When marketers use the word “campaign,” it tends to suggest an initiative to get a message out to a targeted group of constituents. It also implies there will be a beginning and, somewhere down the road, an ending.
This kind of thinking creates a danger zone for marketers when it comes to social media. Let me explain …
When starting a blog, podcast series or even a community, marketers have to think in longer terms than a standard campaign. A podcast series may not catch on for several months, heck, for even a year! I have been writing this blog for two years now, and it recently earned distinction as a Top 50 Blog to Watch in 08! (ok, shameless plug, yes, but it’s hard work!)
Here’s the point: There is no overnight success when it comes to social media. Sure, we all are reading about some superb viral results out there, but they are the exception, not the rule. And to say you can systematically achieve those results for your clients (either internal or external) is not accurate.

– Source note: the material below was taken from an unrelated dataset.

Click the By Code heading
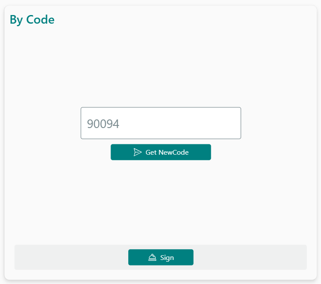The image size is (321, 284). tap(32, 19)
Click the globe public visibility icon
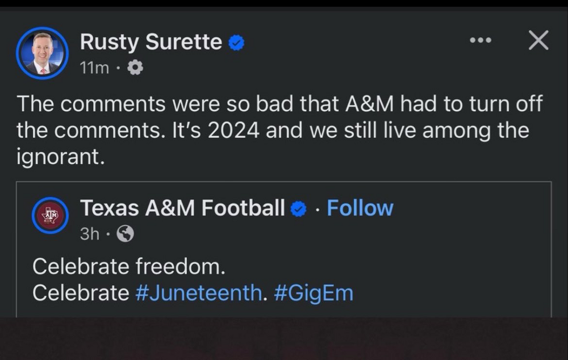 [x=125, y=233]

Another aspect of this is the idea that social media can be incorporated into every campaign you are doing. It’s like “slap a podcast onto that campaign, and we’re going social.”
That’s wrong. You need to prepare for social media with a strategy. See Forrester’s social media guidelines, which they call POST, for ideas on how to formulate your own social media strategy.
Another point of differentiation between campaigns and social media is the latter’s endless need for content. When your content runs out, so does your social media audience. That means you need to be prepared with much more content then you ever anticipated.
2008 is going to be a big year in terms of dollars migrating to the Web and to Web 2.0 tactics aimed at creating a more social version of many companies. Marketers are going to need to adjust their thinking about typical campaigns and what they mean in the social media realm.
The bottom line: If you want to go Social, it takes time, content and a strategy to measure success.